| ← 0 | 1 | 2 → |
- Cardinal: one
- Ordinal: 1st (first)
- Numeral system: unary
- Factorization: ∅
- Divisors: 1
- Greek numeral: Α´
- Roman numeral: I, i
- Greek prefix: mono-/haplo-
- Latin prefix: uni-
- Binary: 1_{2}
- Ternary: 1_{3}
- Senary: 1_{6}
- Octal: 1_{8}
- Duodecimal: 1_{12}
- Hexadecimal: 1_{16}
- Greek numeral: α'
- Arabic, Kurdish, Persian, Sindhi, Urdu: ١
- Assamese & Bengali: ১
- Chinese numeral: 一/弌/壹
- Devanāgarī: १
- Santali: ᱑
- Ge'ez: ፩
- Georgian: Ⴀ/ⴀ/ა(Ani)
- Hebrew: א
- Japanese numeral: 一/壱
- Kannada: ೧
- Khmer: ១
- Armenian: Ա
- Malayalam: ൧
- Meitei: ꯱
- Thai: ๑
- Tamil: ௧
- Telugu: ೧
- Babylonian numeral: 𒐕
- Egyptian hieroglyph, Aegean numeral, Chinese counting rod: 𓏤
- Mayan numeral: •
- Morse code: . _ _ _ _
- Cyrillic numerals: А

= 1 =

Natural number

1 (one, unit, unity) is a number, numeral, and grapheme.
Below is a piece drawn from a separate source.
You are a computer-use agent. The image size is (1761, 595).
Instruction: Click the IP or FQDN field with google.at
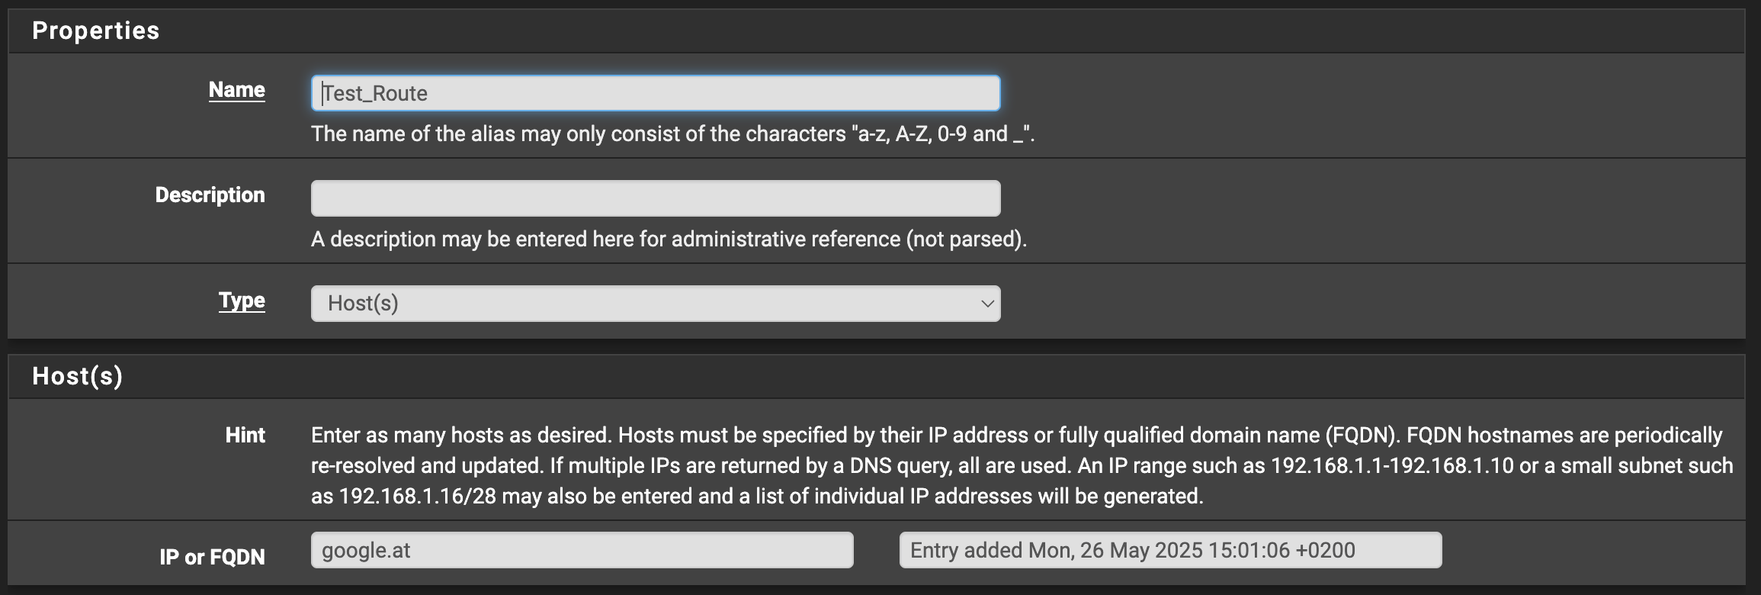point(582,550)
It is the first and smallest positive integer of the infinite sequence of natural numbers. This fundamental property has led to its unique uses in other fields, ranging from science to sports, where it commonly denotes the first, leading, or top thing in a group. 1 is the unit of counting or measurement, and represents a single thing. The representation of 1 evolved from ancient Sumerian and Babylonian symbols to the modern Arabic numeral. Linguistically, in English, "one" is a determiner for singular nouns and a gender-neutral pronoun.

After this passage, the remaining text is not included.